Sandro has finally left the building. Nearly two years after I wrote that he was awaiting heart-and-lung transplant surgery, which he underwent in November, Roberto Sánchez - the “Elvis of Argentina” - died yesterday in Mendoza’s Hospital Italiano, age 64.
Today, every newspaper in the country features a photograph or caricature of “El Gitano” on its front page, and TV screens everywhere are featuring 24/7 coverage of the first Latin American singer to perform at New York’s Madison Square Garden. For most of the day, his body has been lying in state in the Congreso Nacional (which, one might well argue, is a greater accomplishment than anything else to come out of Argentina’s notoriously dysfunctional legislature in many years). For most of the day, blocks-long lines of his adoring “chicas,” many of them now grandmothers, have been filing past the body, which was flown to Buenos Aires from Mendoza and will be interred in a private cemetery at Burzaco, a Buenos Aires suburb.
One could also argue, meanwhile, that Sandro - a heavy smoker who suffered so badly from emphysema that he sang attached to an oxygen tank in his last performances - was an unsuitable candidate for such major surgery. Whether or not his celebrity gave him access to organs that could have done more good for a younger, otherwise healthier candidate, in his last years he became an outspoken tobacco critic.
He also took responsibility for his health problems: ''I am to blame for the condition that I am in. I deserve it; I sought it out. I picked up this damn cigarette.'' In today’s Argentina, where virtually every province has enacted surprisingly effective tobacco-control legislation, a contemporary Sandro might have a longer, healthier life.
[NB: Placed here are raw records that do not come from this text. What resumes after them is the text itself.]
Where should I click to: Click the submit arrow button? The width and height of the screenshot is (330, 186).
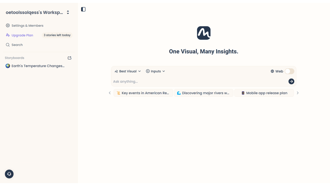pyautogui.click(x=291, y=81)
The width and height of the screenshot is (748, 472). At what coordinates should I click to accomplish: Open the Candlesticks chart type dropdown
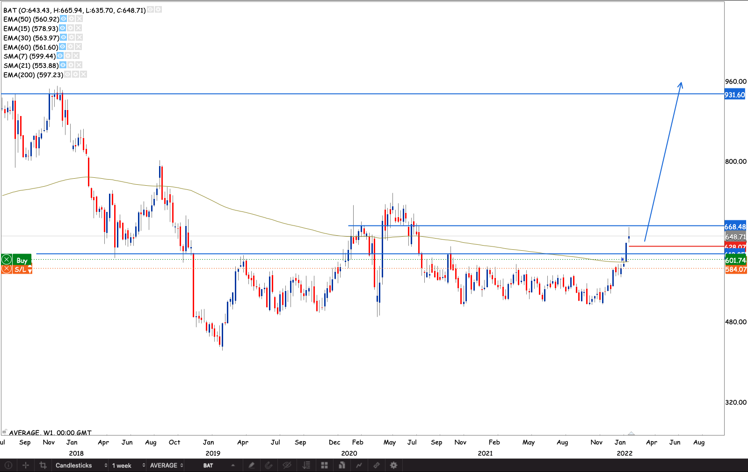tap(80, 465)
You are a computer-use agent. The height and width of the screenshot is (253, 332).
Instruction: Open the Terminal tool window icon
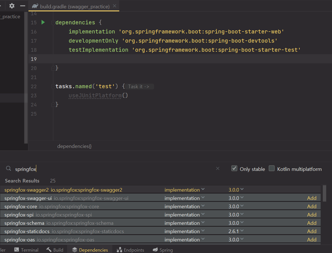tap(26, 250)
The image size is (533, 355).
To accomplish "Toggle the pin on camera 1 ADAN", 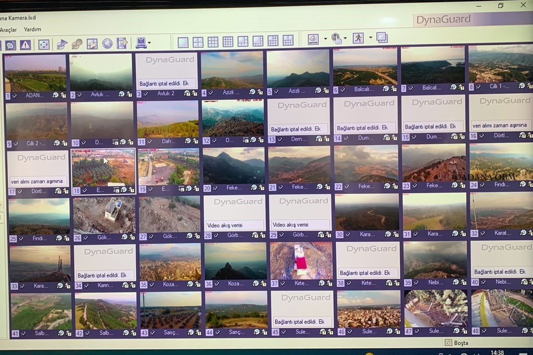I will [15, 96].
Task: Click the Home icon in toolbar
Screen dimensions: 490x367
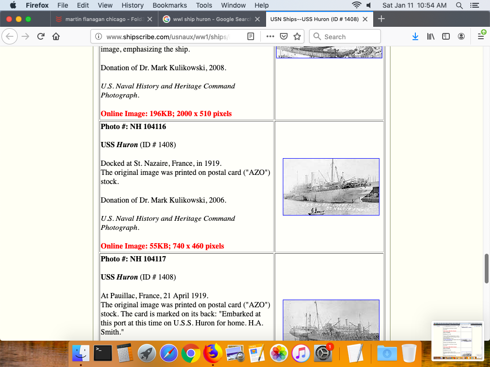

The best English-language coverage of Sandro’s life and legacy appears in the Buenos Aires Herald, particularly in a column by Pablo Toledo, but look for other Herald links as well.
Late update: according to TV reports from Buenos Aires, Sandro remained available for viewing throughout the night, with lines stretching anywhere from eight to 13 blocks. It finally closed around 5 a.m. Wednesday morning, but reopened at 10.
1 comment:
That is unfortunate! I saw an article that his wife has also been sick.